Could you rewrite the part of the records that opens with the line containing "Where should I" and closes with the line containing "[x=109, y=226]", requests included, shifting every coordinate in the answers up by 88? Leave the pictures out.
** begin Data section **
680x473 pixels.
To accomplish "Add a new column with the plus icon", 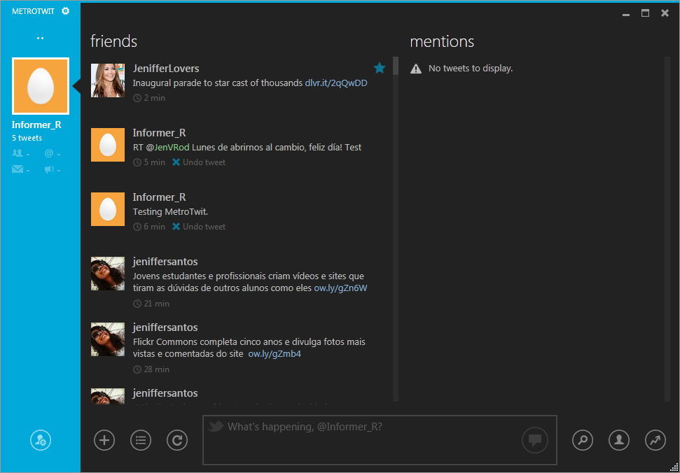I will pos(104,440).
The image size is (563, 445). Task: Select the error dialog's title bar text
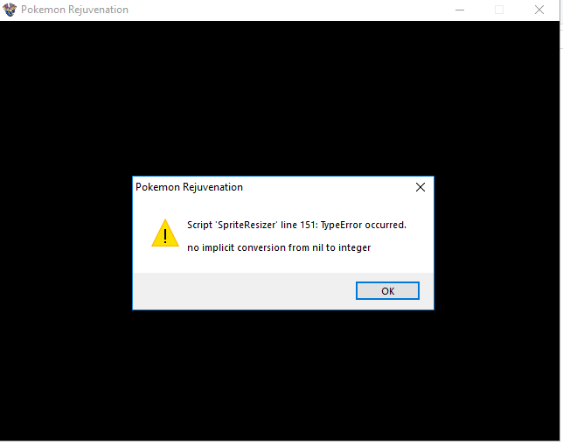[x=189, y=187]
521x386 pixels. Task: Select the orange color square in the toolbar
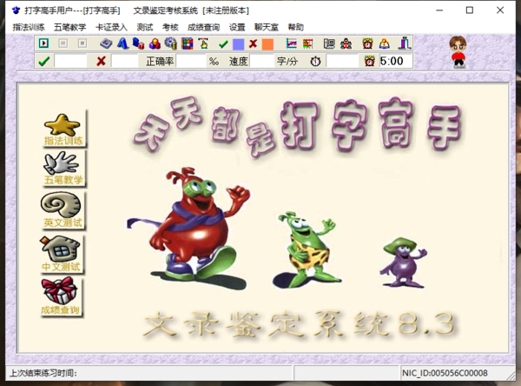click(x=267, y=43)
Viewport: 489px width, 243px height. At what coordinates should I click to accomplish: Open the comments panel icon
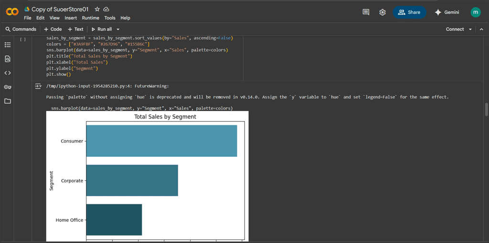click(x=366, y=12)
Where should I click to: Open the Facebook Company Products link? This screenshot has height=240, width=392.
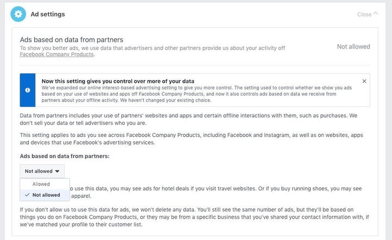(57, 55)
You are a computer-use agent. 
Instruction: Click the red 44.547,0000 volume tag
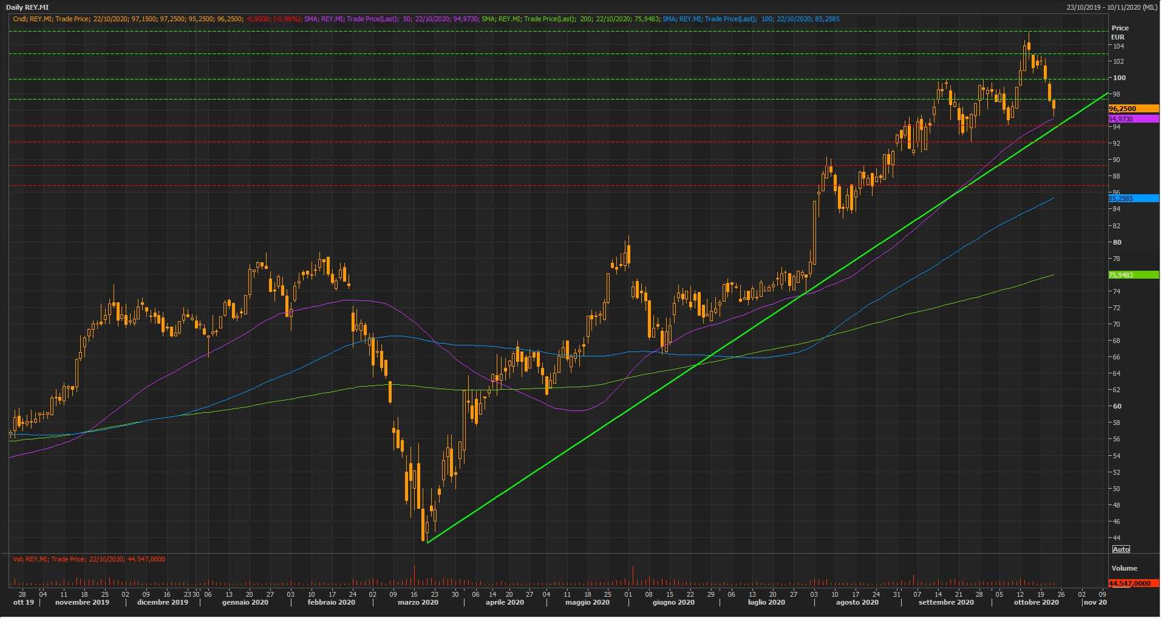tap(1133, 583)
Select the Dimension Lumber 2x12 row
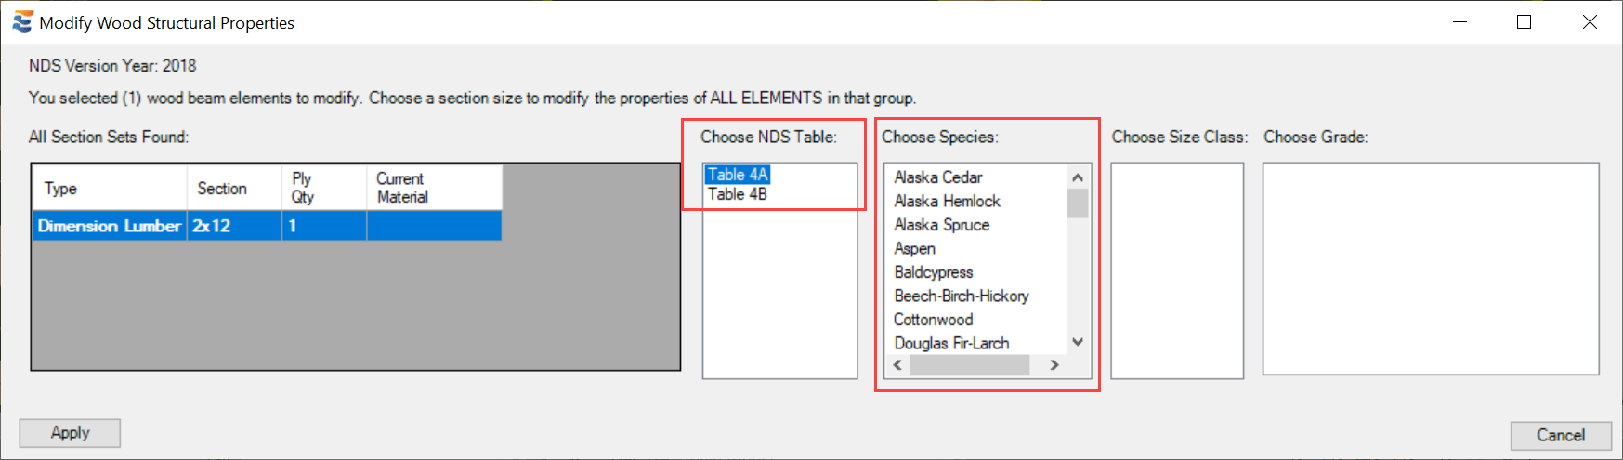 [x=109, y=226]
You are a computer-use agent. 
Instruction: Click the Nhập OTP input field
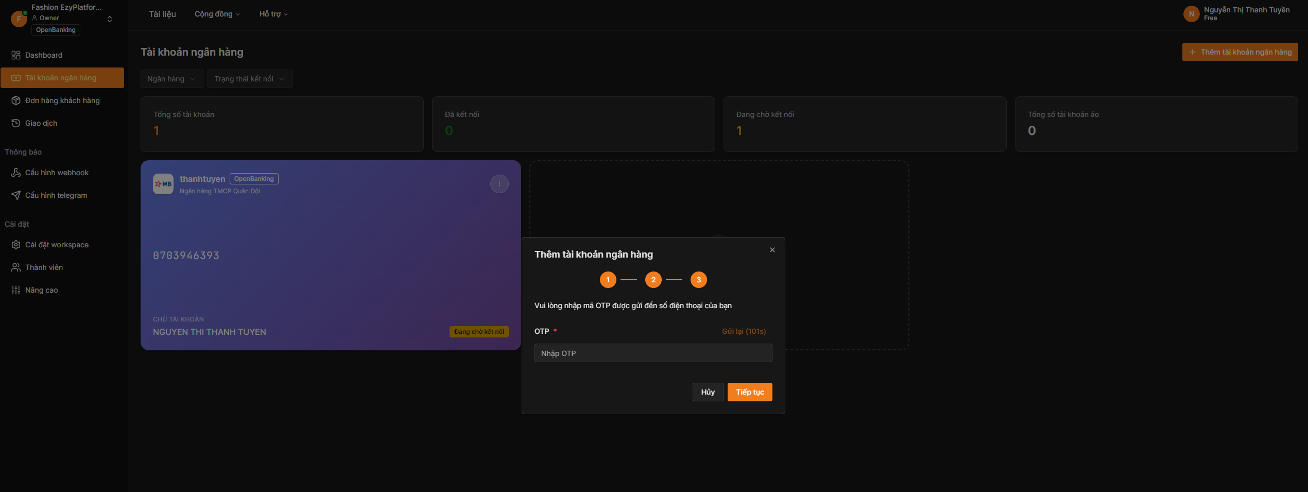coord(653,353)
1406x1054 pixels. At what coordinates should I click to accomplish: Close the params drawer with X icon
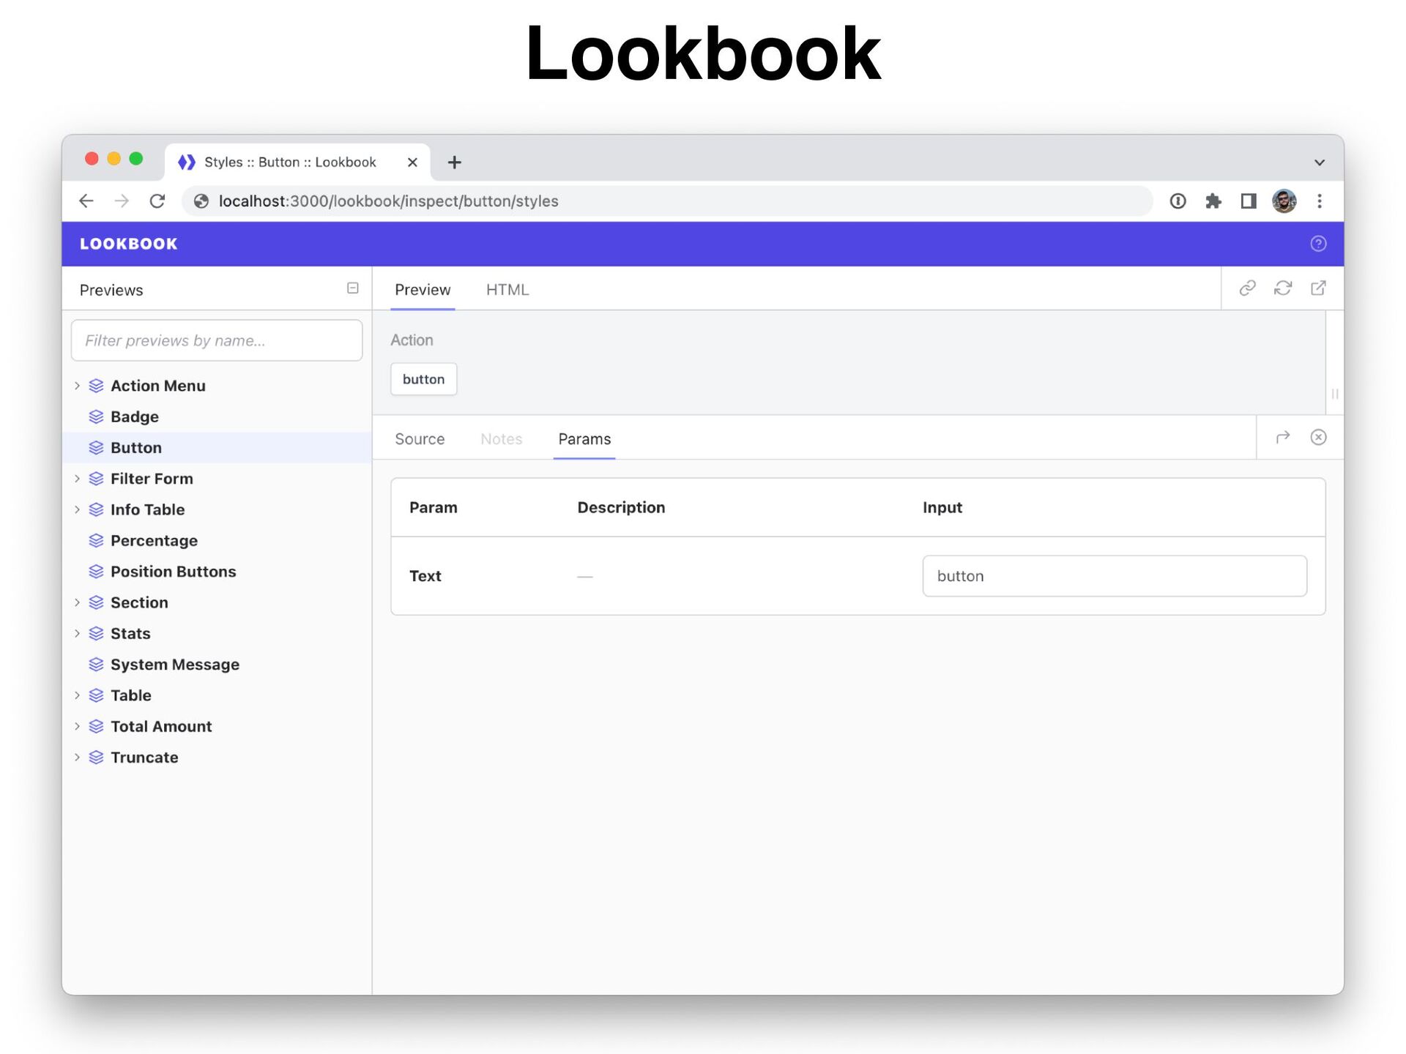(1317, 438)
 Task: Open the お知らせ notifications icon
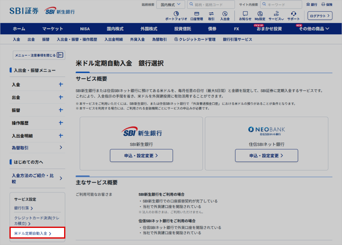pyautogui.click(x=245, y=14)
** end Data section **
» **Response to the task**:
Where should I click to: Open the Facebook Company Products link? This screenshot has height=240, width=392.
(145, 143)
You are a computer-use agent. 
Instruction: Click the red 44.547,0000 volume tag
tap(1221, 671)
Select the Dimension Lumber 2x12 row
 [x=197, y=314]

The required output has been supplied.